[Source records]
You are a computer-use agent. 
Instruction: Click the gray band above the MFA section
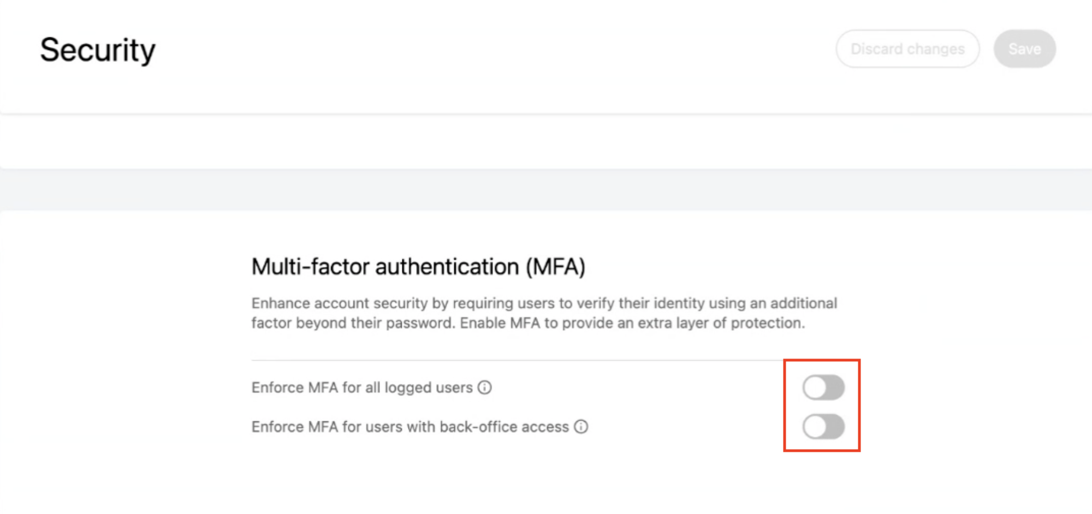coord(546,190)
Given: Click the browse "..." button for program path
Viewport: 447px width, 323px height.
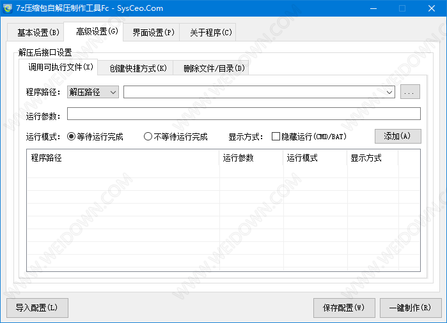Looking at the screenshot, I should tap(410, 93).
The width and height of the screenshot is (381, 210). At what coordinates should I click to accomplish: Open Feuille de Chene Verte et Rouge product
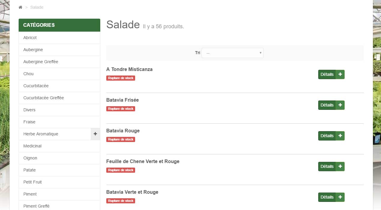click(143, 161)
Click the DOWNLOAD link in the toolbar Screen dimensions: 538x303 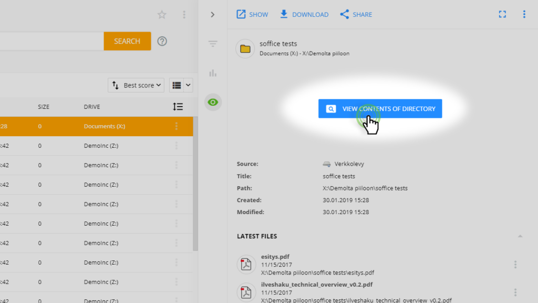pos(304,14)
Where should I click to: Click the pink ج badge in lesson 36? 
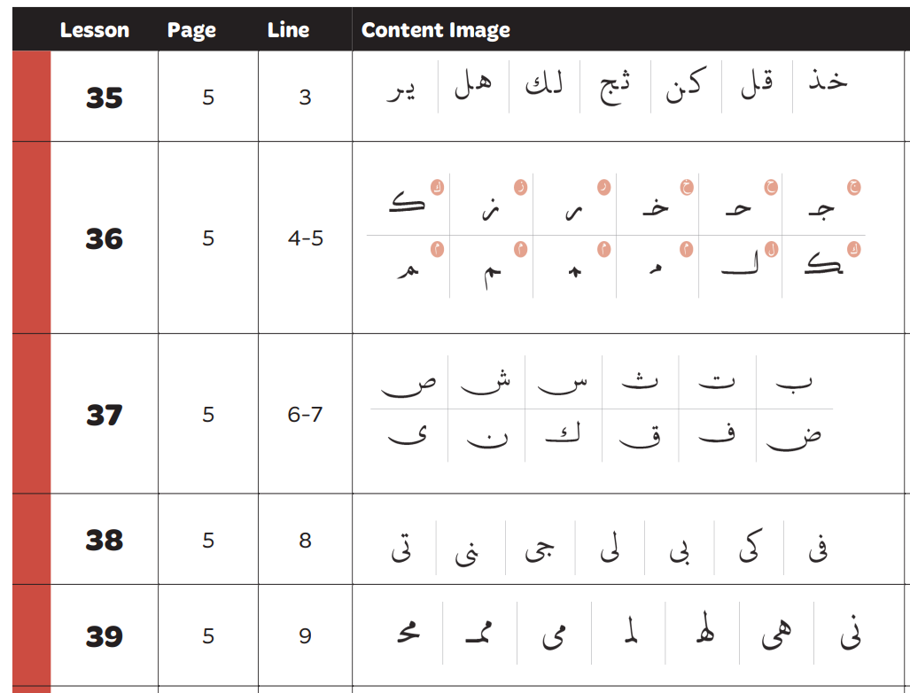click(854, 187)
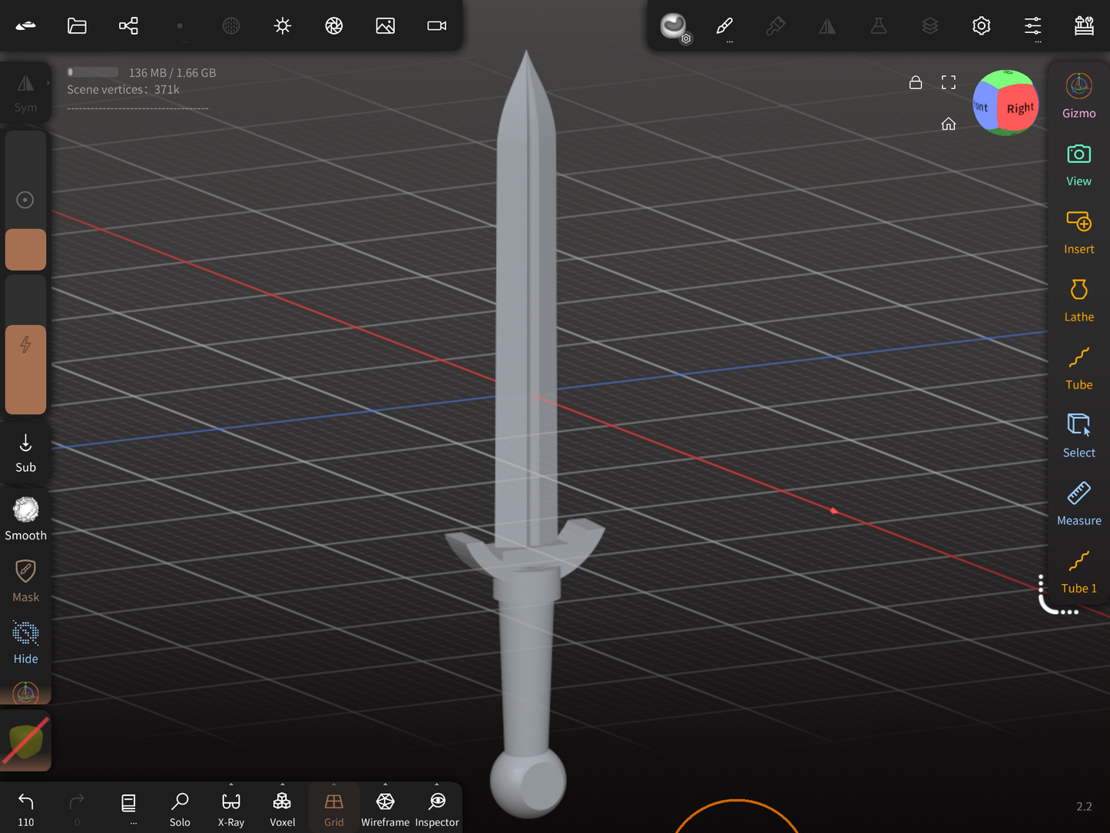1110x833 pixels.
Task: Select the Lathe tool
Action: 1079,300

ASSIGNMENT: Your task is to set down exactly the lines that run from the line holding "Where should I" through the close of the entries, including both ends. Pictures stay out.

TASK RESULT:
Where should I click to: Click the pink ج badge in lesson 36? 
click(854, 187)
1110x833 pixels.
Task: Select the Lathe tool
Action: 1079,300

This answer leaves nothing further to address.